TikTok acordó resolver una demanda por adicción a las redes sociales momentos antes del inicio del juicio, según confirmaron abogados de la demandante este martes en Los Ángeles, California.
La plataforma de videos se suma a Snapchat, que llegó a un acuerdo similar la semana pasada. Los términos financieros de ambos acuerdos no fueron revelados. TikTok no respondió solicitudes de comentarios sobre el caso.
Meta (empresa matriz de Instagram) y Google (propietaria de YouTube) permanecen como demandadas y enfrentarán al jurado en lo que constituye el primer caso de este tipo que llega a juicio.
En el centro de la demanda se encuentra una joven de 19 años identificada como «KGM». Su caso fue seleccionado como referencia para determinar el resultado de miles de demandas similares contra plataformas de redes sociales.
La selección del jurado comenzó esta semana en el Tribunal Superior del Condado de Los Ángeles. Se interrogará a 75 posibles jurados diariamente hasta al menos el jueves. El juicio completo durará entre seis y ocho semanas.
KGM alega que el uso de redes sociales desde temprana edad la volvió adicta a la tecnología y agravó su depresión y pensamientos suicidas. La demanda afirma que esto resultó de decisiones de diseño deliberadas por parte de empresas que buscaban hacer sus plataformas más adictivas para menores con el fin de aumentar ganancias.

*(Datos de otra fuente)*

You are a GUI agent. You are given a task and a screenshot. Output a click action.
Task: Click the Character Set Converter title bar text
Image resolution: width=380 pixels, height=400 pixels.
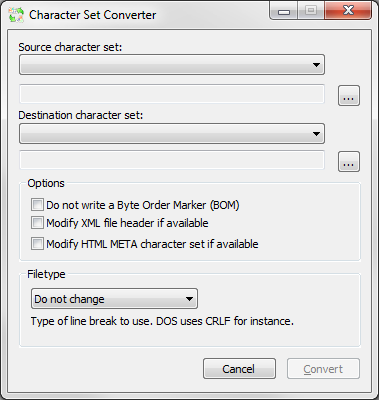(93, 15)
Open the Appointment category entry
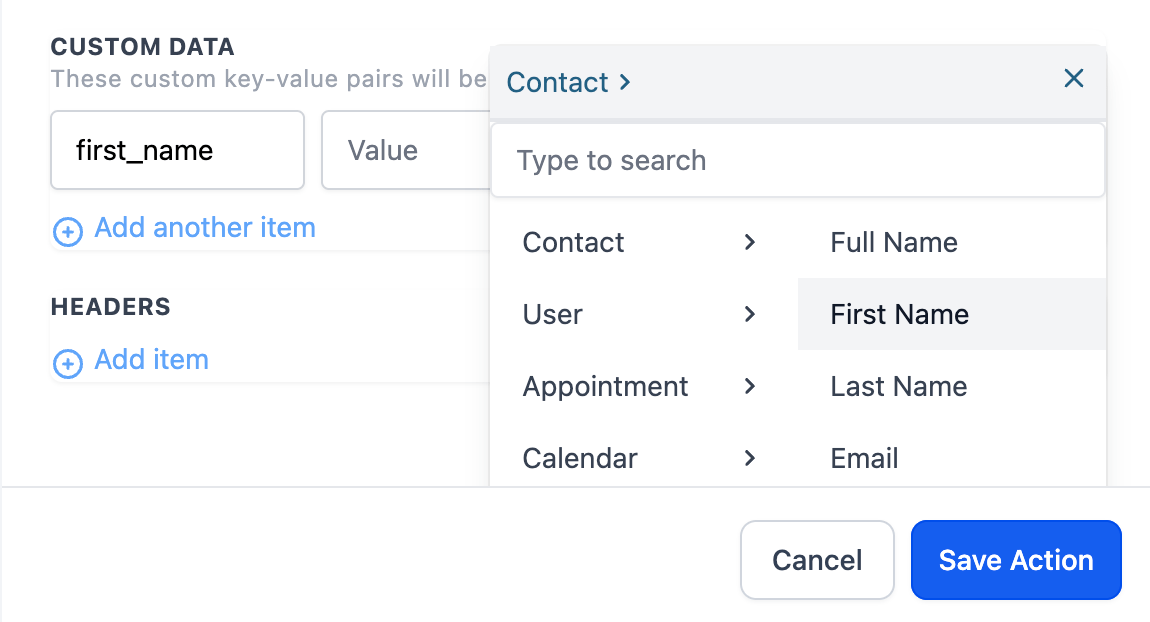Viewport: 1150px width, 622px height. (x=605, y=386)
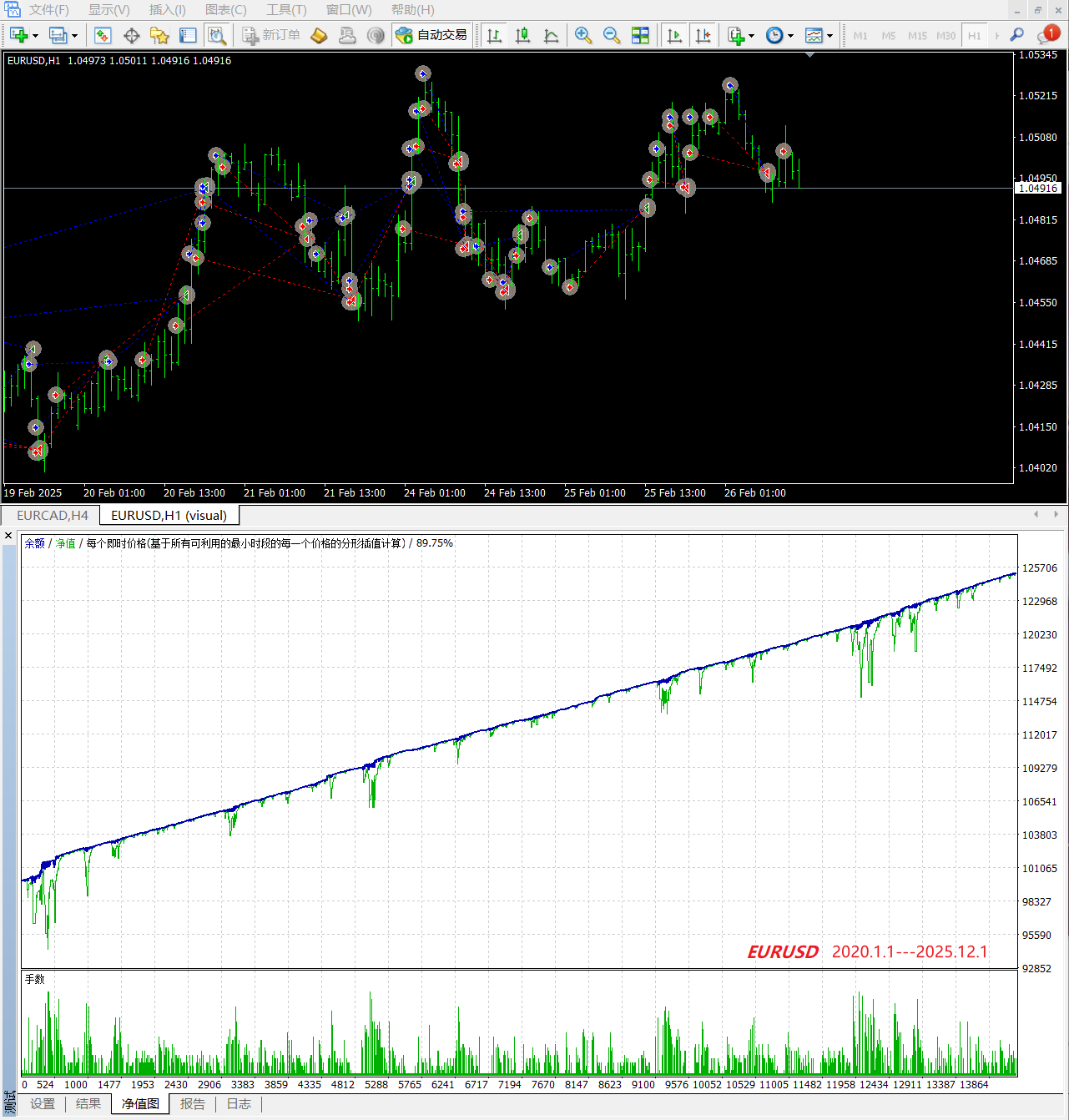Viewport: 1069px width, 1120px height.
Task: Select the H1 timeframe button
Action: (x=974, y=35)
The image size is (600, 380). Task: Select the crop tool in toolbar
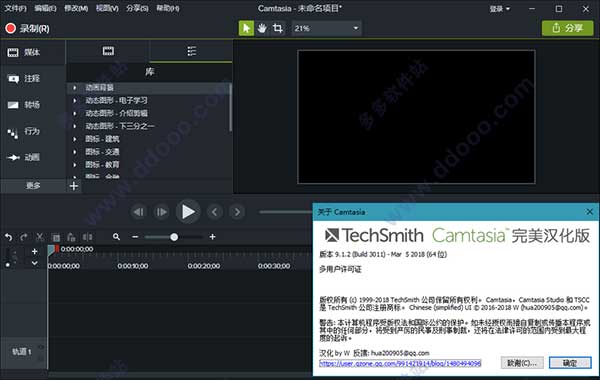pos(278,28)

La demanda sostiene que las empresas incorporaron deliberadamente características de diseño destinadas a maximizar la participación de jóvenes para impulsar ingresos publicitarios, inspirándose en técnicas utilizadas por máquinas tragamonedas y la industria tabacalera.
El argumento legal busca eludir la protección de la Primera Enmienda y la Sección 230, que protege a empresas tecnológicas de responsabilidad por contenido publicado en sus plataformas. Los demandantes argumentan que los menores son víctimas directas de decisiones intencionales de diseño de productos.
Se espera que ejecutivos, incluido el director ejecutivo de Meta, Mark Zuckerberg, testifiquen durante el proceso. Expertos han establecido similitudes con los juicios contra la industria tabacalera que condujeron al acuerdo de 1998, cuando las tabacaleras pagaron miles de millones de dólares en gastos de atención médica y restringieron el marketing dirigido a menores.